--- DATA TO USE ---

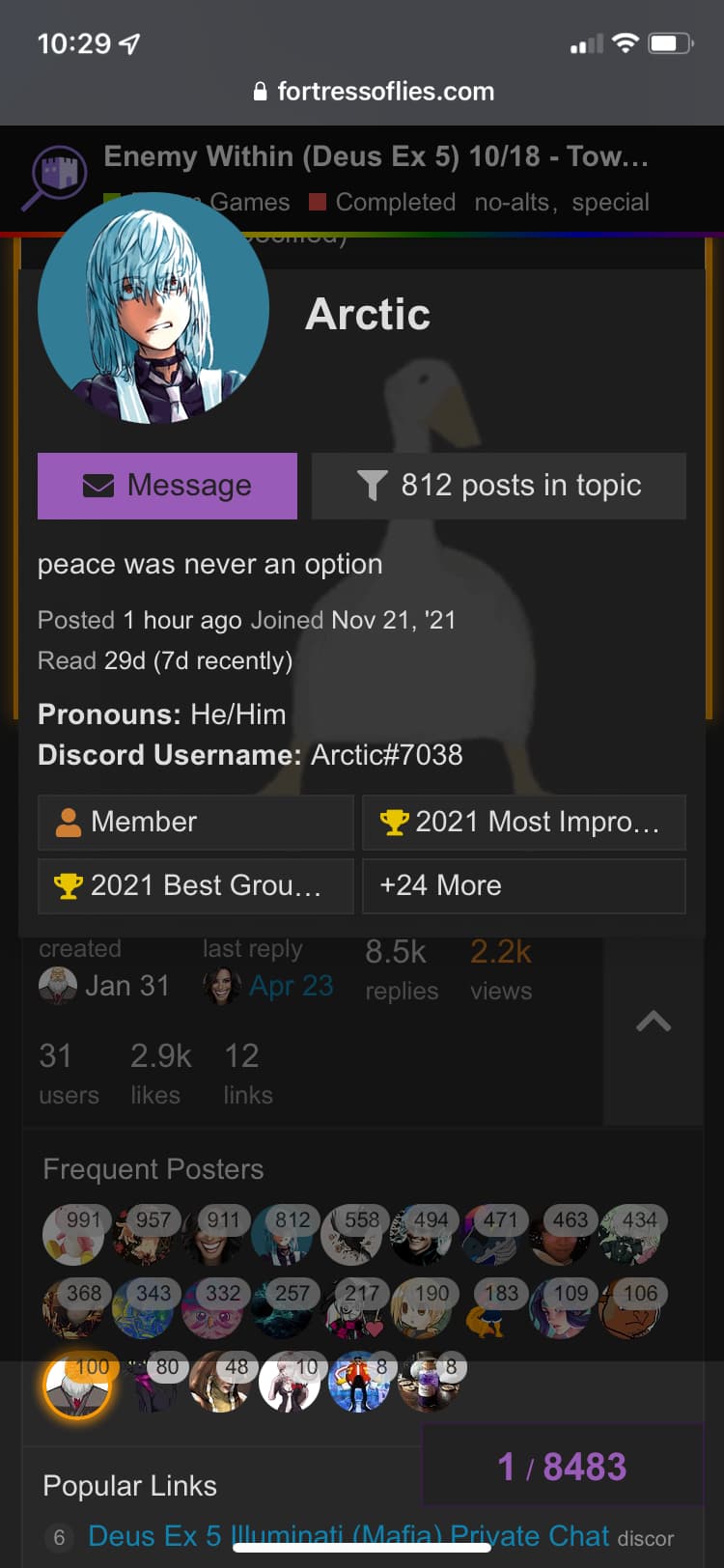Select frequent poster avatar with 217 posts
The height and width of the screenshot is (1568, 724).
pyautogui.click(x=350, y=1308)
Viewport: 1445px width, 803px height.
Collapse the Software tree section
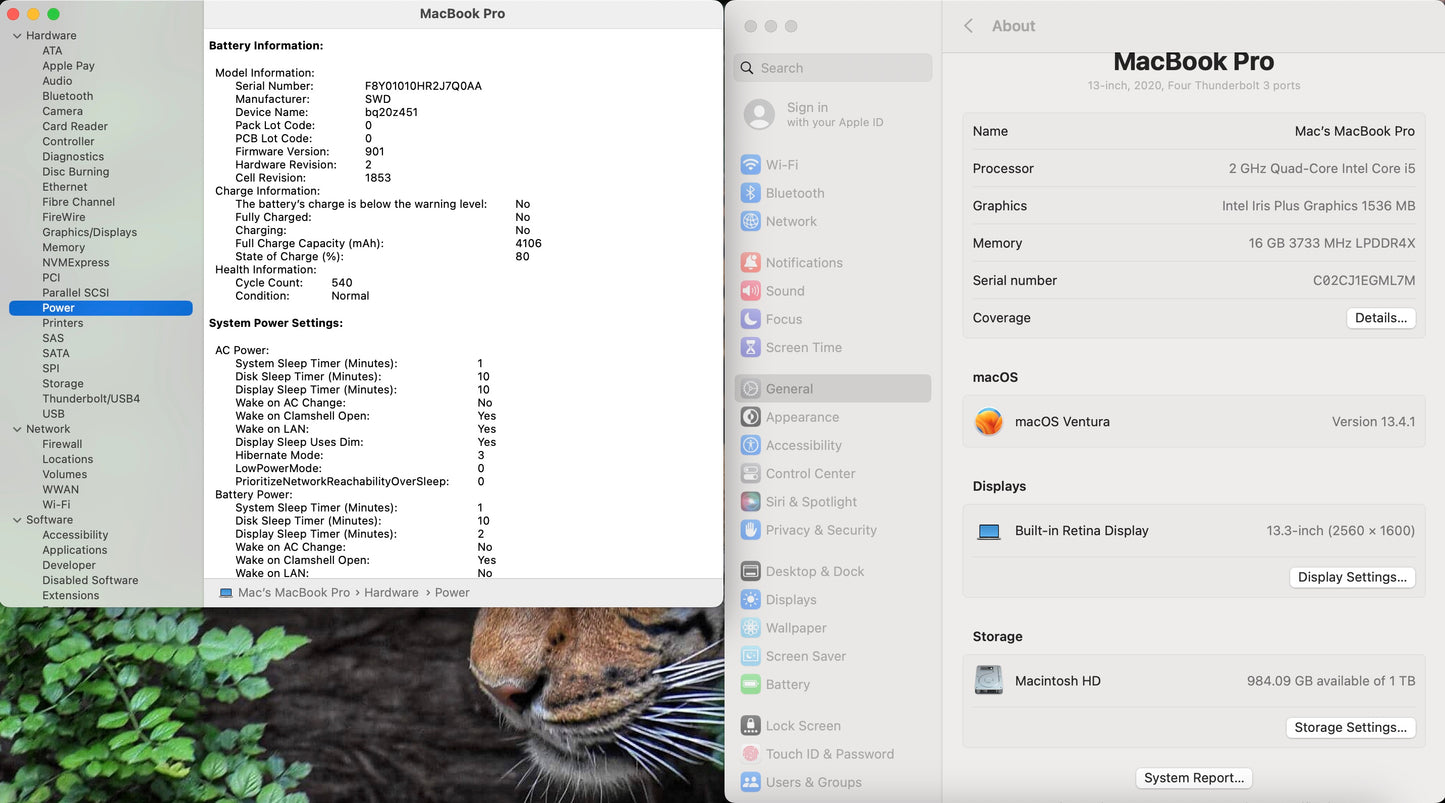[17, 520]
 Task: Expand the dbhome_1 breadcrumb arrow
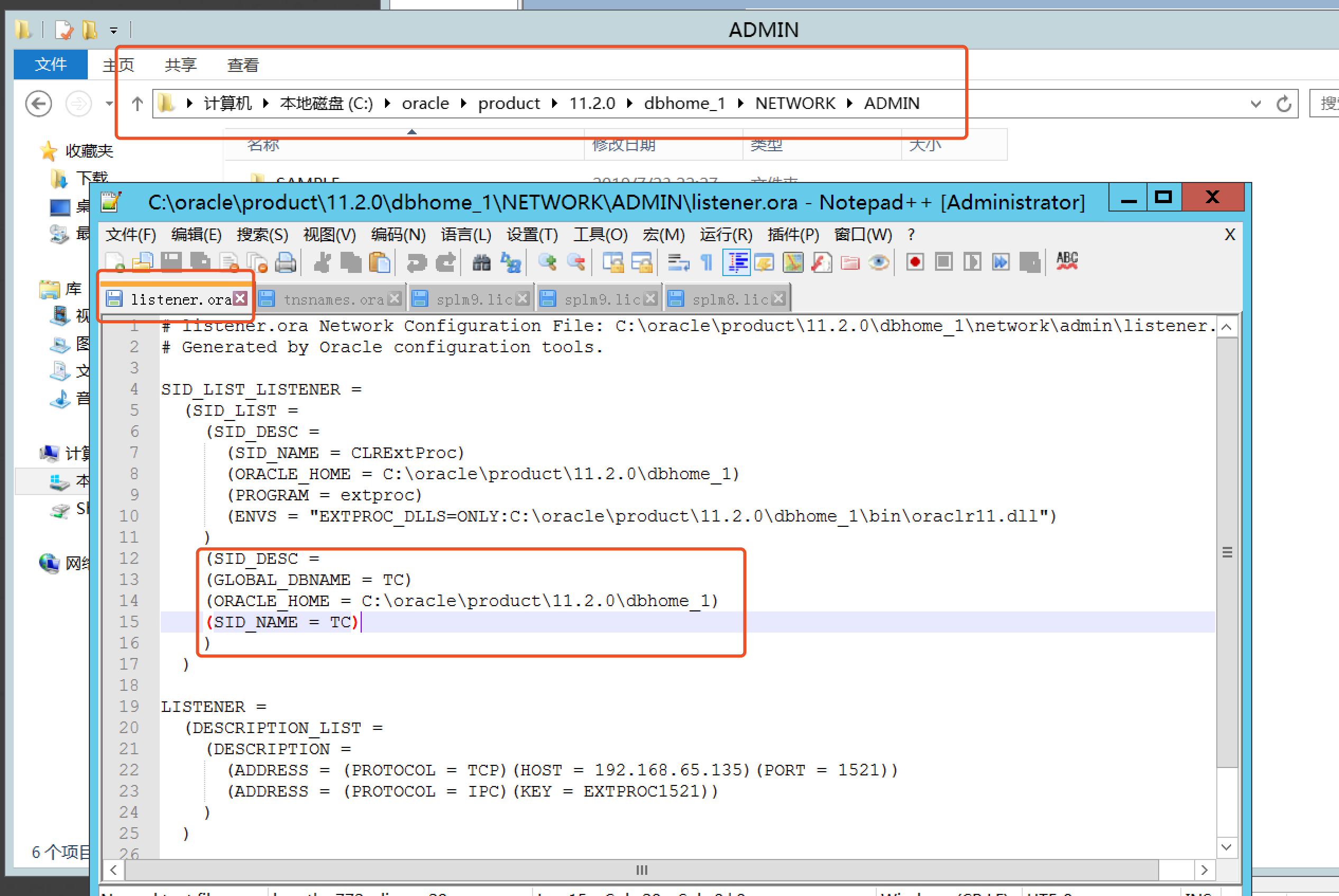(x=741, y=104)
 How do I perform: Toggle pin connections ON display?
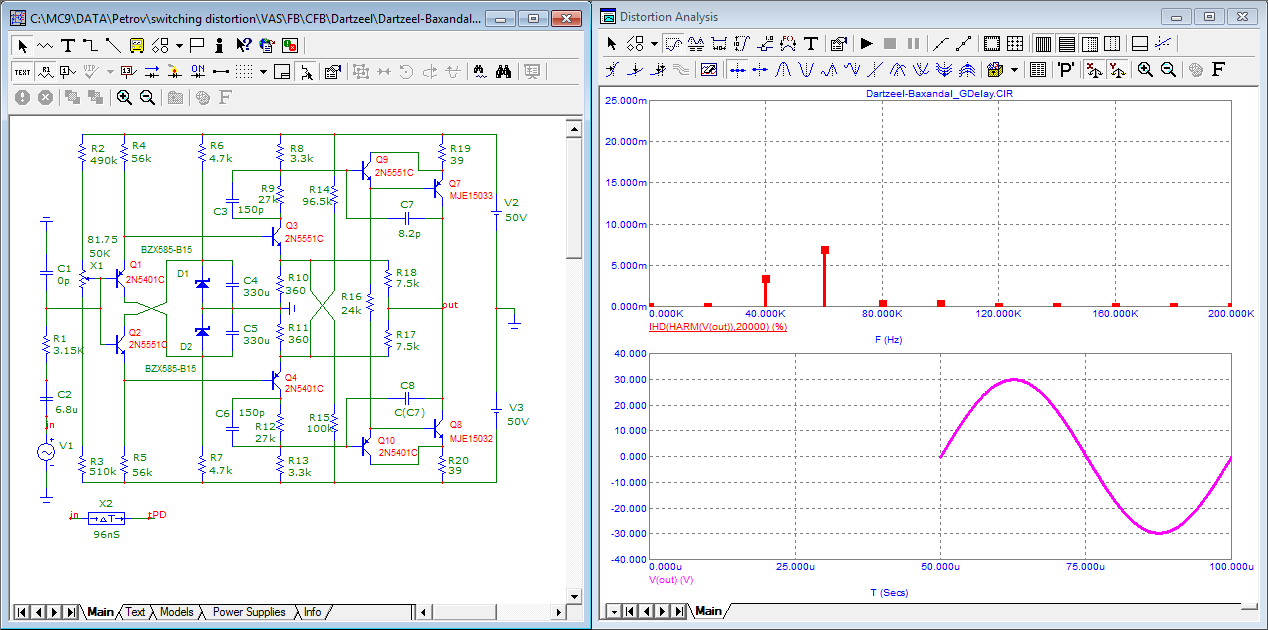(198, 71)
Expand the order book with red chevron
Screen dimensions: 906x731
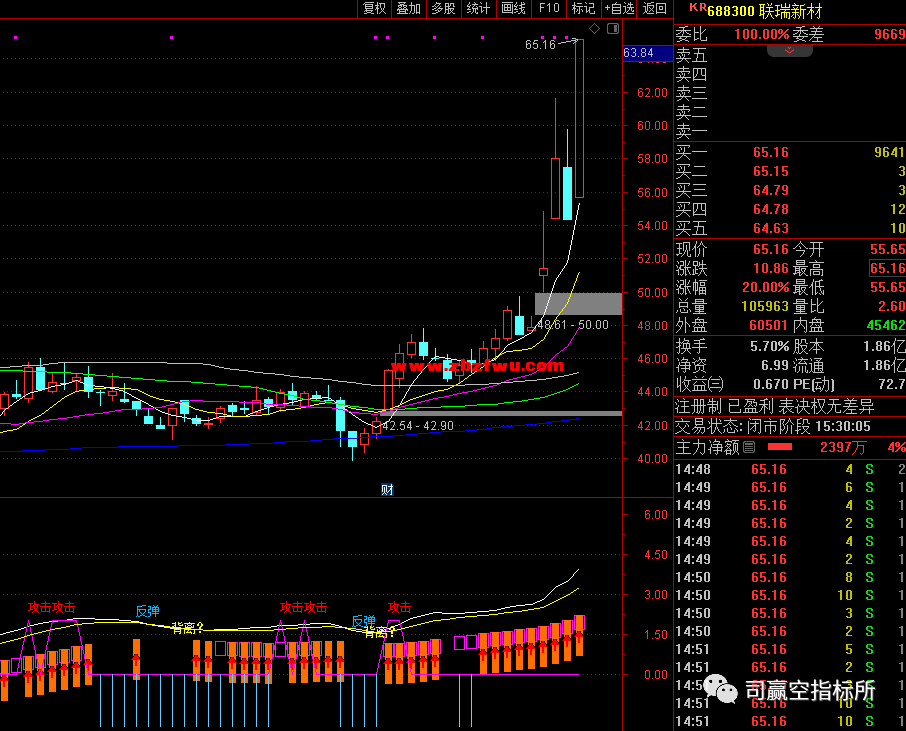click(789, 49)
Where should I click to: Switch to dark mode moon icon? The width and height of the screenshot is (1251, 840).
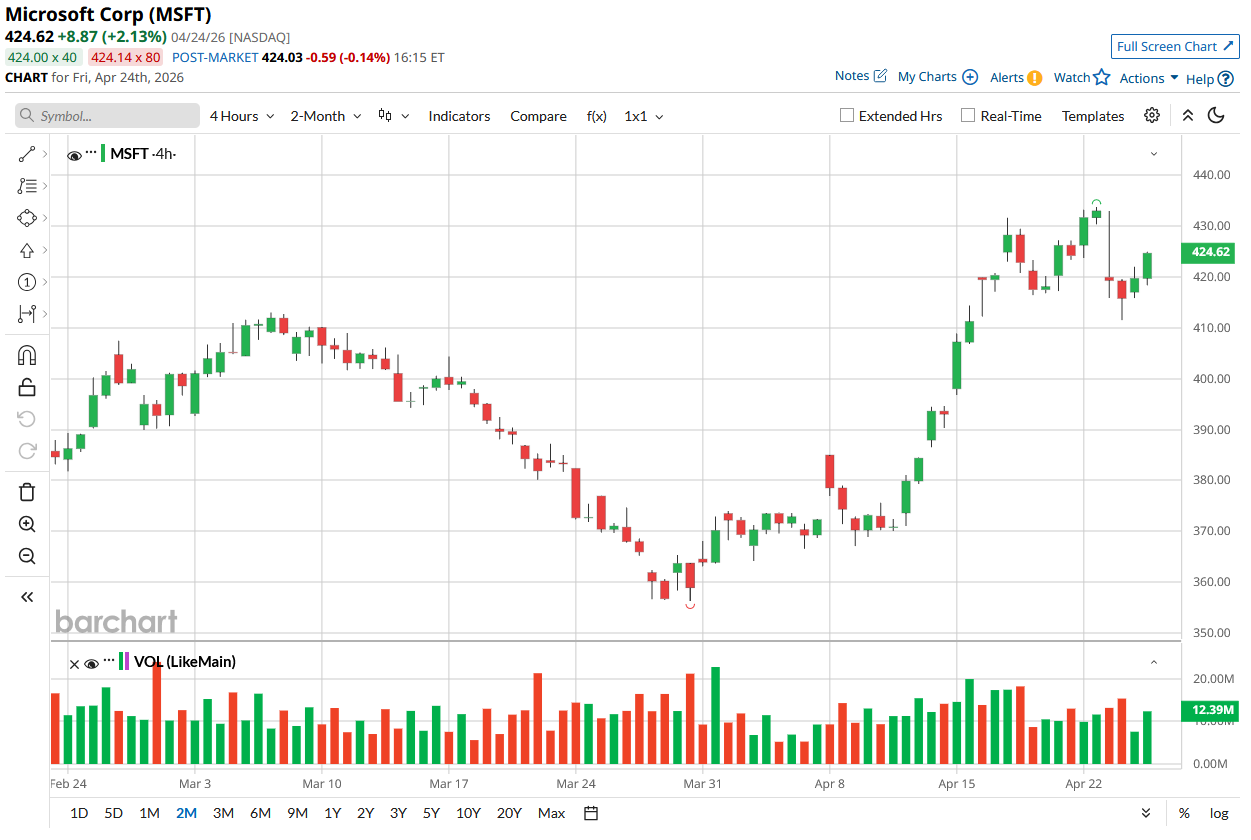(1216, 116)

---

▶ _TASK BRIEF_:
Rewrite the rows starting with the line that contains "Where should I" and going on through the end of the rows, changing "dark mode" to "night mode" and keeping everything else the same. Leave the pictures out of your answer.

▶ _SOLUTION TO THE PROBLEM_:
Where should I click to: Switch to night mode moon icon? The width and height of the screenshot is (1251, 840).
(1216, 116)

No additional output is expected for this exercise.